Backgrounds: ESCC is a life-threatening disease due to invasion and metastasis in the early stage. Great efforts had been made to detect the molecular mechanisms which led to the invasion and metastasis in ESCC. Recent evidence had suggested that deregulation of miR-424-5p took an important role in cancers. However, its role and functional mechanism in ESCC had seldom been elucidated.
Methods: The expression levels of miR-424-5p were detected in ESCC tissues and cell lines by real-time PCR methods.

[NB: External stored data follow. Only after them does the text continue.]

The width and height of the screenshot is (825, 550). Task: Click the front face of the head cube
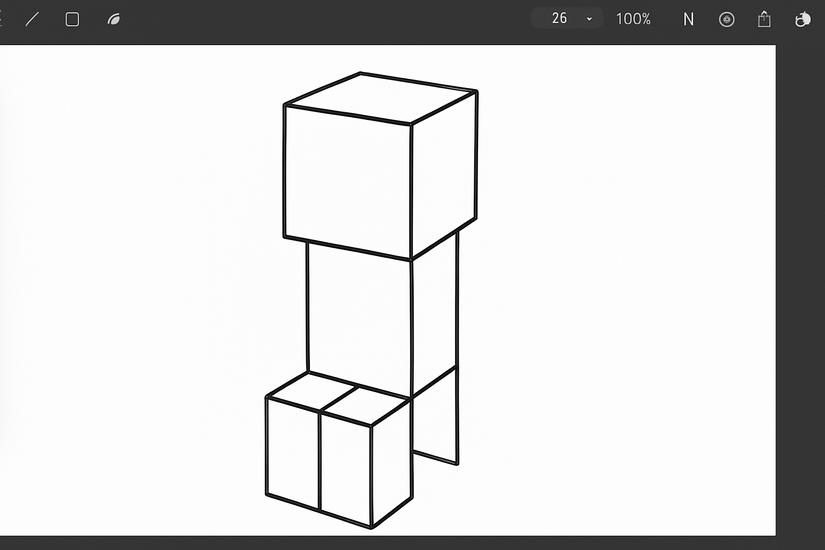tap(347, 182)
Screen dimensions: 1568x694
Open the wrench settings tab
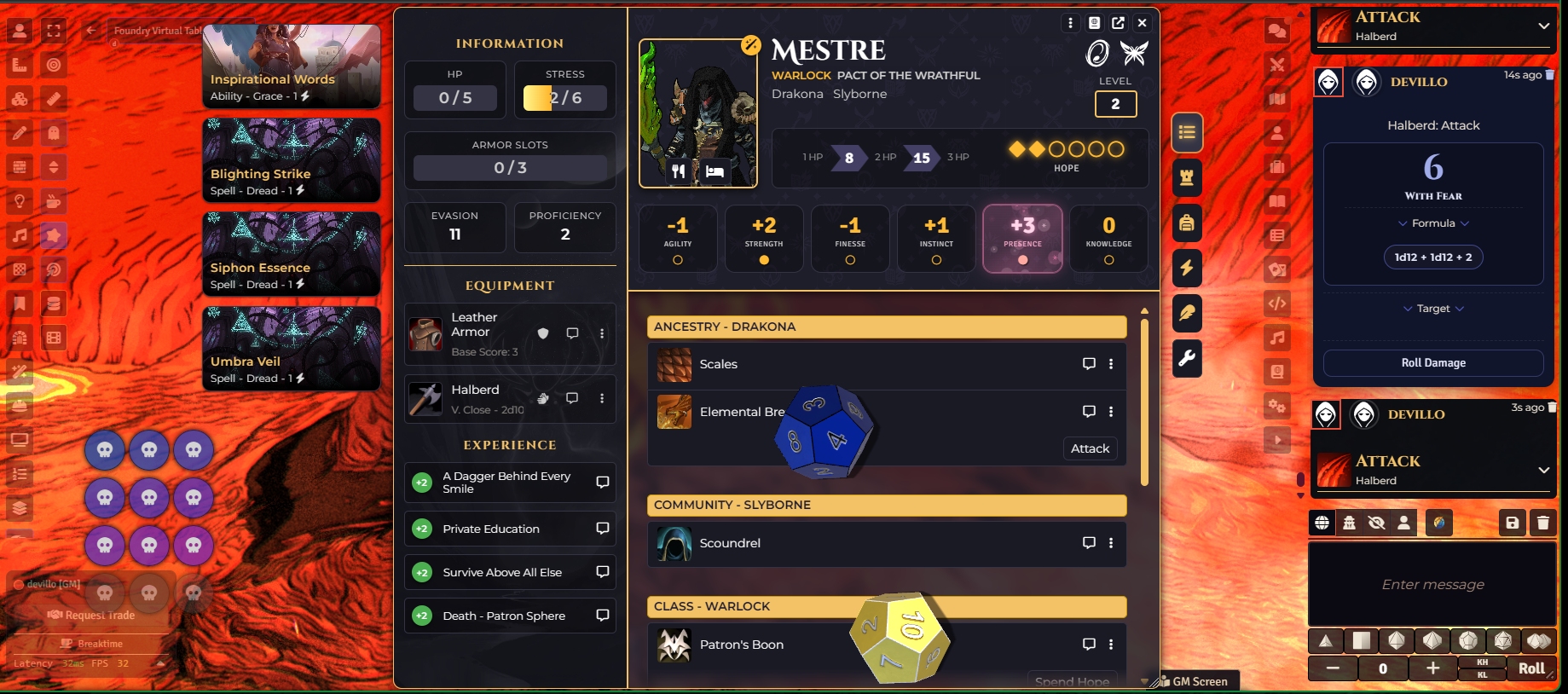pos(1187,358)
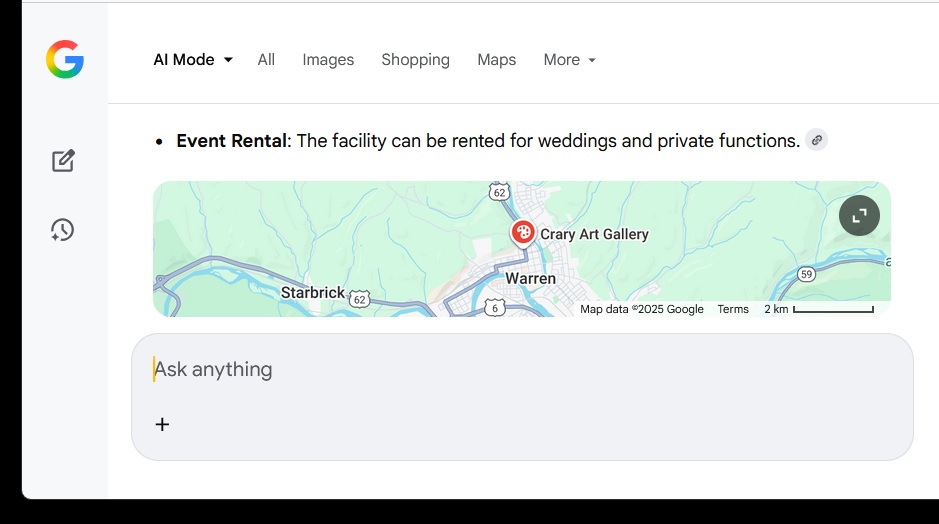Expand the More dropdown menu
This screenshot has width=939, height=524.
[x=569, y=60]
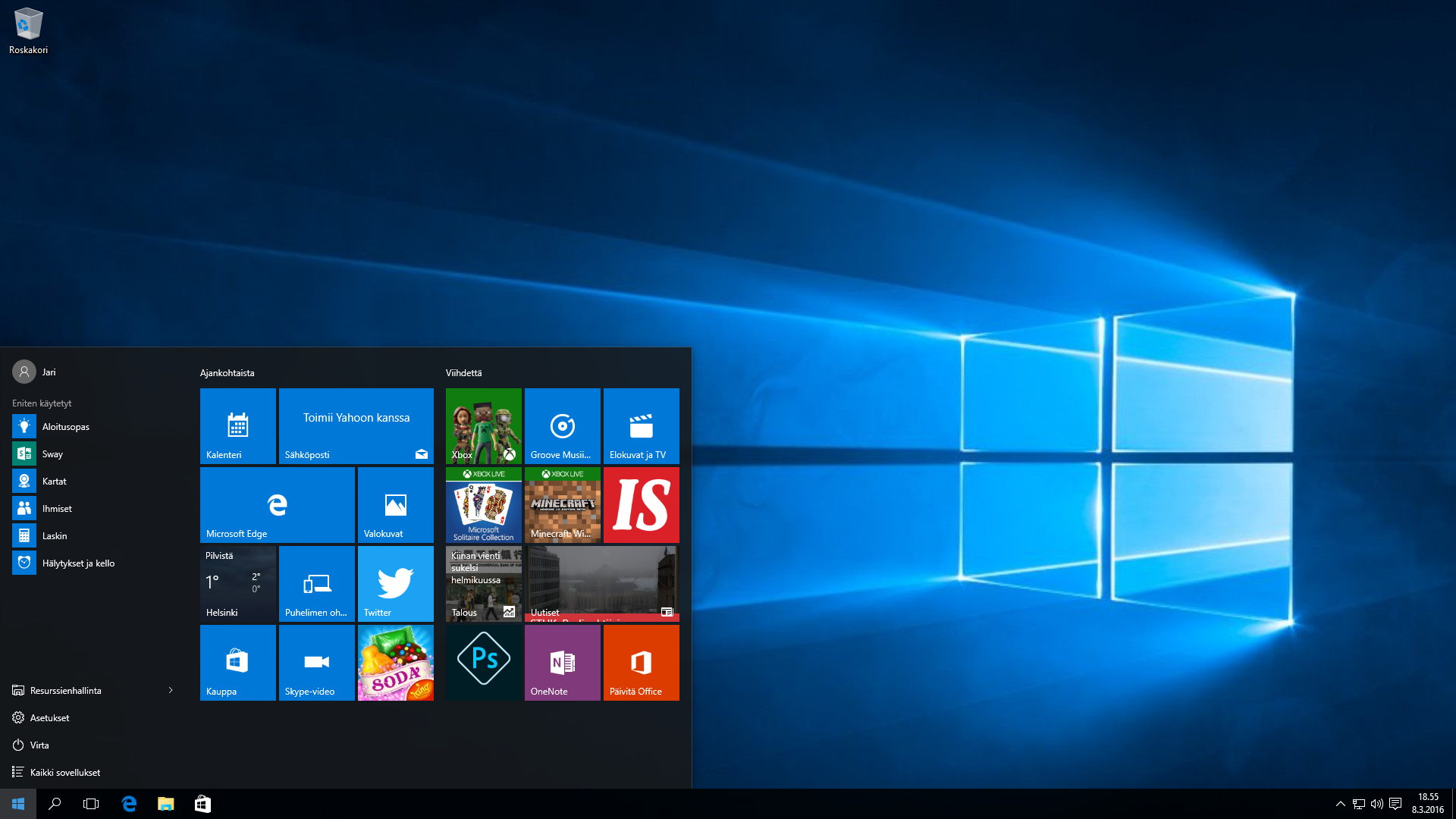Click the volume icon in the tray
Image resolution: width=1456 pixels, height=819 pixels.
pyautogui.click(x=1376, y=804)
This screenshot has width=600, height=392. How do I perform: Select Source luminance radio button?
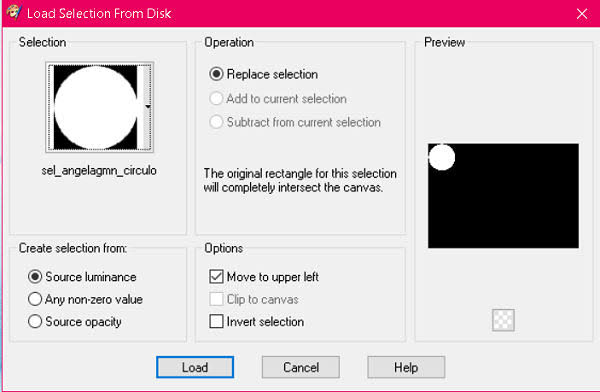pos(35,276)
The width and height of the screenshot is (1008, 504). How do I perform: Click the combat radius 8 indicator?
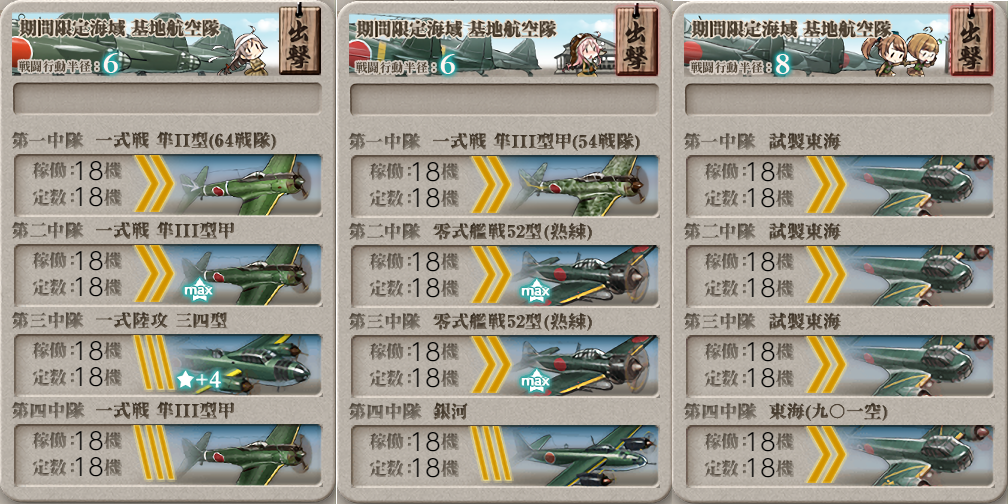pyautogui.click(x=782, y=65)
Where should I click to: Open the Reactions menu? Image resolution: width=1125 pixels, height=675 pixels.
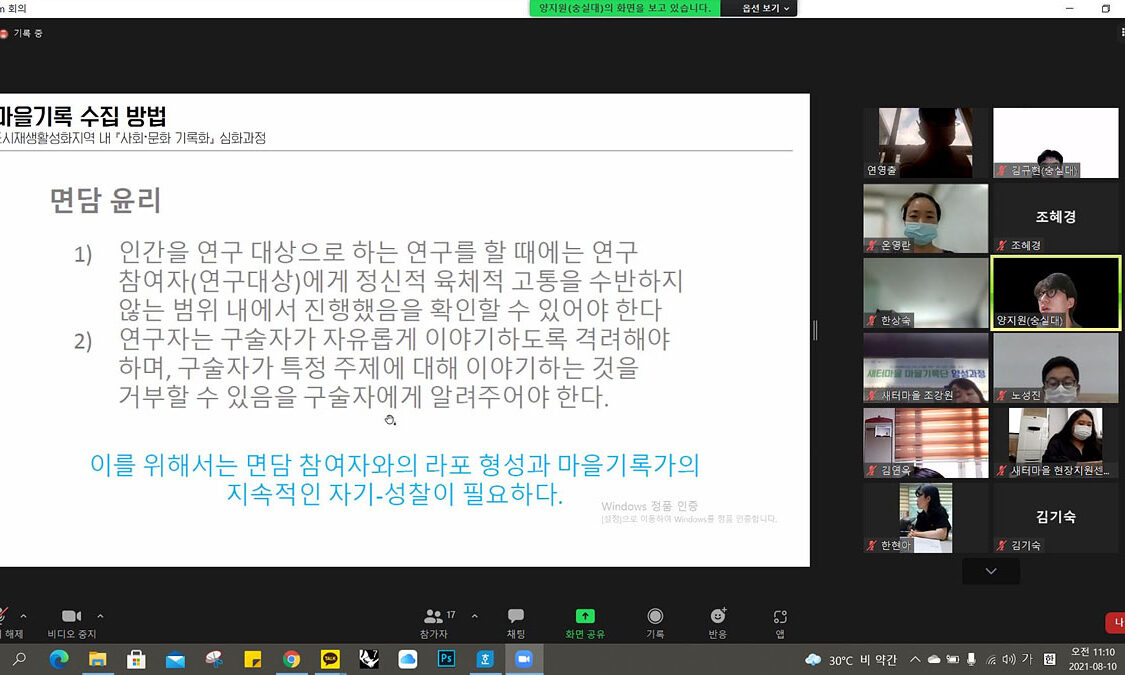click(717, 622)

Then, the invasion, metastasis and proliferation ability of ESCC cell lines transfected with miR-424-5p mimics were analyzed separately by transwell invasion assay, wound healing assay and cell proliferation assay. Finally, the target gene of miR-424-5p was studied and verified by luciferase activity assay. And the role of miR-424-5p in EMT was also investigated by real-time PCR and western blot assay.
Results: We showed that the expression levels of miR-424-5p were decreased both in ESCC tissues and cell lines. Furthermore, the expression levels of miR-424-5p were negatively linked to lymph node metastasis in ESCC tissues. Restoration of miR-424-5p in EC-1 cells by using miR-424-5p mimics could decrease the invasion, metastasis and proliferation of EC-1 cells, indicating its role in inhibition on the invasion and metastasis ability of ESCC cells and tissues. In addition, we demonstrated that SMAD7 was a specific target gene for miR-424-5p by luciferase activity assay and miR-424-5p could not only negatively regulate SMAD7 expression but also participate in EMT via SMAD7, because overexpression of SMAD7 could partly enhance the miR-424-5p anti-EMT function.
Conclusions: Our results described that miR-424-5p -SMAD7 pathway contributed to ESCC invasion and metastasis and up-regulation of miR-424-5p perhaps provided a strategy for preventing tumor invasion, metastasis.
目的:食管癌因为早期侵袭转移的发生所以预后不佳。最近研究表明miR-424-5p表达下调在多种肿瘤的发生、发展过程中发挥重要作用。但其在食管癌发生、发展中的机制国内外未见报道。
方法:实时定量PCR法检测食管癌组织和细胞系中miR-424-5p的表达;合成miR-424-5p拟似物转染食管癌细胞系,侵袭小室、划痕试验和MTT试验检测miR-424-5p表达升高对食管癌细胞侵袭转移和增殖能力的影响;荧光素酶报告试验检测miR-424-5p下游靶基因;并进一步使用实时定量PCR和Western blot法检测miR-424-5p在食管癌上皮间质转化发生发展中的作用。
结果:miR-424-5p在食管癌组织和细胞系中的表达均明显下降,且其表达下降与食管癌组织的淋巴结转移密切相关。通过miR-424-5p拟似物增高miR-424-5p的表达可以降低食管癌细胞的体外侵袭转移和增殖能力。说明miR-424-5p在食管癌侵袭转移中发挥重要作用。荧光素梅报告试验证实SMAD7是miR-424-5p下游靶基因,miR-424-5p可以通过调节SMAD7的表达在食管癌的EMT发生发展中发挥作用。
结论:miR-424-5p -SMAD7途径在食管癌侵袭转移中发挥重要作用,升高miR-424-5p 的表达有可能成为食管癌治疗的手段之一。
Keywords: Epithelial-mesenchymal transition; Esophageal squamous cell carcinoma; SMAD7; miR-424-5p.